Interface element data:
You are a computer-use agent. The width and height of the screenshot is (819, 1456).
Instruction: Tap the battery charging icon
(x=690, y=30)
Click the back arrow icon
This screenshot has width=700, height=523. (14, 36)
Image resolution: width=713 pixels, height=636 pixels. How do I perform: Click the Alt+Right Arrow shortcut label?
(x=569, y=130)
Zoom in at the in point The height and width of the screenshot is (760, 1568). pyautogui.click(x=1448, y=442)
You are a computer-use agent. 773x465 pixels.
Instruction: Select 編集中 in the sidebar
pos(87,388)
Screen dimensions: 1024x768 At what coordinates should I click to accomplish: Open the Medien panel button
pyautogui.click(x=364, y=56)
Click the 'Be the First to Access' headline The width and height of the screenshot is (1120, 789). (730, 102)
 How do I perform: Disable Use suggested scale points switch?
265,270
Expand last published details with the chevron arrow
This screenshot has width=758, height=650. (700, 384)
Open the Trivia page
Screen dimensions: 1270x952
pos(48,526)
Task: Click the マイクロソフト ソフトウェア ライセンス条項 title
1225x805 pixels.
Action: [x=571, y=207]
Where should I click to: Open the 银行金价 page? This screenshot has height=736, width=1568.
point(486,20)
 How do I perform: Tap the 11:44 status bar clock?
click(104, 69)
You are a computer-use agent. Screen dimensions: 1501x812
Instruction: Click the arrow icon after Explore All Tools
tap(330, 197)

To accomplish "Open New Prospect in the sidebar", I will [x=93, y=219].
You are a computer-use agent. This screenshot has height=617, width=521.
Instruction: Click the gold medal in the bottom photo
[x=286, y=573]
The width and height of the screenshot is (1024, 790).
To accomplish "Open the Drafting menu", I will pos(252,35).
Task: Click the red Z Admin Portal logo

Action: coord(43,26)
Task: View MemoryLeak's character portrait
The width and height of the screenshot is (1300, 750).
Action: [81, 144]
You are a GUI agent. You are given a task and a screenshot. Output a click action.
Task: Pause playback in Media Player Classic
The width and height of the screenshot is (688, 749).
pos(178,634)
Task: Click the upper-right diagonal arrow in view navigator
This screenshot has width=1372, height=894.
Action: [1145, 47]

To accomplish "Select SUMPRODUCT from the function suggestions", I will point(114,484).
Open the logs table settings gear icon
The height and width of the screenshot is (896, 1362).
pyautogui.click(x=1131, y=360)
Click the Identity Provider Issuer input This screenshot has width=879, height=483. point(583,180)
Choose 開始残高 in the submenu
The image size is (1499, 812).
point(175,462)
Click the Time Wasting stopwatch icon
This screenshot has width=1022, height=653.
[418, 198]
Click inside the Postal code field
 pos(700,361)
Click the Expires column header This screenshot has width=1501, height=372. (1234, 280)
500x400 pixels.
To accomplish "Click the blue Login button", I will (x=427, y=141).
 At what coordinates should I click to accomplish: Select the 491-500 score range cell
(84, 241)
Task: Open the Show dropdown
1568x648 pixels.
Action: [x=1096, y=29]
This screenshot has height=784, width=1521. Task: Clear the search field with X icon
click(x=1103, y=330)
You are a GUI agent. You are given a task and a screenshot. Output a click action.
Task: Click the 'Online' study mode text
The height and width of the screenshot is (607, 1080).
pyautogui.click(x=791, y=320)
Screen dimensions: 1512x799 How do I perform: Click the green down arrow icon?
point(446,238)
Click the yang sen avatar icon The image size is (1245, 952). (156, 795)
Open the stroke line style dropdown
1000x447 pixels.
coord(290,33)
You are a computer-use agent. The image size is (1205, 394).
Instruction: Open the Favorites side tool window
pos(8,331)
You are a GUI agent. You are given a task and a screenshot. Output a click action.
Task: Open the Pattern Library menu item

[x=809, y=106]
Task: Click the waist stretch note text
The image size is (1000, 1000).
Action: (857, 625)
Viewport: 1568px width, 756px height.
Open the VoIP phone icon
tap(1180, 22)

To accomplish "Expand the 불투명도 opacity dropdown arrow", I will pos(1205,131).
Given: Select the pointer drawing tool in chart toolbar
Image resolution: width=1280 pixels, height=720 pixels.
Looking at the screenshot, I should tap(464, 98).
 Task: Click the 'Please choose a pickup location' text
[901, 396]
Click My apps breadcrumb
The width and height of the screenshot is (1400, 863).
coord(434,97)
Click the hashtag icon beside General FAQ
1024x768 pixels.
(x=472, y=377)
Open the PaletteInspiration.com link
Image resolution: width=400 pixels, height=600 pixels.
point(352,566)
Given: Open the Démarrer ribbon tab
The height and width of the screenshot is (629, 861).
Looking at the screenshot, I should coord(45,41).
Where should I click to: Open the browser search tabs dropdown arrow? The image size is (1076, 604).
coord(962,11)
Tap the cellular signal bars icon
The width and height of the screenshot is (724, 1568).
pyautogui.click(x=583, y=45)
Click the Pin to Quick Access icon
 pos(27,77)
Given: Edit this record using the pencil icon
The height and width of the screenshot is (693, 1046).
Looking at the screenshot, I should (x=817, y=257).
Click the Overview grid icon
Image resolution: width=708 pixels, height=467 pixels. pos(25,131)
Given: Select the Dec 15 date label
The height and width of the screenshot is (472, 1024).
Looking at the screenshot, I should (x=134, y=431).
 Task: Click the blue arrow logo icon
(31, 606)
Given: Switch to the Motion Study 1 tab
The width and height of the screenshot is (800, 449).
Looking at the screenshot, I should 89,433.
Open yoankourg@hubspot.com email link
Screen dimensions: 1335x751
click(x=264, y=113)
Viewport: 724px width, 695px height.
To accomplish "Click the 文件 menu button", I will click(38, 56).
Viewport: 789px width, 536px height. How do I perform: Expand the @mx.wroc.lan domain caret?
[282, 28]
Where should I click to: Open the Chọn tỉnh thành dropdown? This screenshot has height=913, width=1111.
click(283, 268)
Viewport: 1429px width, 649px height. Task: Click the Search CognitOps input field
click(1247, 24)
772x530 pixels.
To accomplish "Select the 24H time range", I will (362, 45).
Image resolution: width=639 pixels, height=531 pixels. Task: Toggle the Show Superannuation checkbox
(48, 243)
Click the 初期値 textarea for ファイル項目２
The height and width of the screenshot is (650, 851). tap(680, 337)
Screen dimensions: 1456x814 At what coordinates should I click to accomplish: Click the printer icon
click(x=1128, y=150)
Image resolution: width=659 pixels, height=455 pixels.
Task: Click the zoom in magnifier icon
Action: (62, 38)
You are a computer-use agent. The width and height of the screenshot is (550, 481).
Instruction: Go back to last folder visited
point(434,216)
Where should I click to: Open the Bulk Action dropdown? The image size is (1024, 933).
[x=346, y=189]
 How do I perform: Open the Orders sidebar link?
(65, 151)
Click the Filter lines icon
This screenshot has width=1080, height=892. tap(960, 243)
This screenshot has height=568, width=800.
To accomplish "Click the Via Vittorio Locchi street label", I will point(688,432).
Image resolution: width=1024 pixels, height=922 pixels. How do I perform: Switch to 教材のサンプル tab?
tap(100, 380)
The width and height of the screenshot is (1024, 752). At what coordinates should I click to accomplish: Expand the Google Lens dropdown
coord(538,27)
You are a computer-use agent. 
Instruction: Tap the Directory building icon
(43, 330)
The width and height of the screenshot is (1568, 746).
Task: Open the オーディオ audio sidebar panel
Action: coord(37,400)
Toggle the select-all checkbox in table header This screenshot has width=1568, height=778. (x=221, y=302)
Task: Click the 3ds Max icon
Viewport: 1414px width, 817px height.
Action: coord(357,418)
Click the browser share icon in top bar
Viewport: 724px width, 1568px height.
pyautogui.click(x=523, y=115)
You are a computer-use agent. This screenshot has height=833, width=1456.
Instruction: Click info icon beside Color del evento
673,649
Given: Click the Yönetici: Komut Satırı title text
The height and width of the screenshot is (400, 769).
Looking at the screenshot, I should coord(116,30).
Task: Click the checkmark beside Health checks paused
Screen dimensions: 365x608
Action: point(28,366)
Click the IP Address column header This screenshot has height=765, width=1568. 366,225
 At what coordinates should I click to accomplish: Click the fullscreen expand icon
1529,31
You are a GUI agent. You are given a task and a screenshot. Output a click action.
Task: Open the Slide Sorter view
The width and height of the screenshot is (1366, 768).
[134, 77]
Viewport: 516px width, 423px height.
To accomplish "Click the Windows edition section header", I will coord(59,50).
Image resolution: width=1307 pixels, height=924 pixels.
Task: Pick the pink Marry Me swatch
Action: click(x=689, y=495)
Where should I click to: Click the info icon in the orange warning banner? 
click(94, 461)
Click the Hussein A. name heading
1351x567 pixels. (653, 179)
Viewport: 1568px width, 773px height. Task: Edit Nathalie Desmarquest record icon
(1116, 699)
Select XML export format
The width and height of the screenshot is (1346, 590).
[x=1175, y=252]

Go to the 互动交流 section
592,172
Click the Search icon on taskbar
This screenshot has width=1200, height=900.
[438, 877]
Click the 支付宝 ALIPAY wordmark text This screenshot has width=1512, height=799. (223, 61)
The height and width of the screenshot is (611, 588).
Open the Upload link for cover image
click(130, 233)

Task details:
Return the data above exactly as it appears, starting with the line that contains "Click the IP" and going on through the last line of the data.

Solution to the exercise:
Click the IP Address column header This screenshot has height=765, width=1568. 366,225
 At what coordinates should I click to accomplish: Click the fullscreen expand icon
1529,31
You are a GUI agent. You are given a task and a screenshot. Output a click action.
Task: Open the Slide Sorter view
The width and height of the screenshot is (1366, 768).
[134, 77]
Viewport: 516px width, 423px height.
To accomplish "Click the Windows edition section header", I will coord(59,50).
Image resolution: width=1307 pixels, height=924 pixels.
Task: Pick the pink Marry Me swatch
Action: click(x=689, y=495)
Where should I click to: Click the info icon in the orange warning banner? 
click(94, 461)
Click the Hussein A. name heading
1351x567 pixels. (653, 179)
Viewport: 1568px width, 773px height. Task: Edit Nathalie Desmarquest record icon
(1116, 699)
Select XML export format
The width and height of the screenshot is (1346, 590).
[x=1175, y=252]

Go to the 互动交流 section
592,172
Click the Search icon on taskbar
This screenshot has width=1200, height=900.
[438, 877]
Click the 支付宝 ALIPAY wordmark text This screenshot has width=1512, height=799. (223, 61)
The height and width of the screenshot is (611, 588).
Open the Upload link for cover image
click(130, 233)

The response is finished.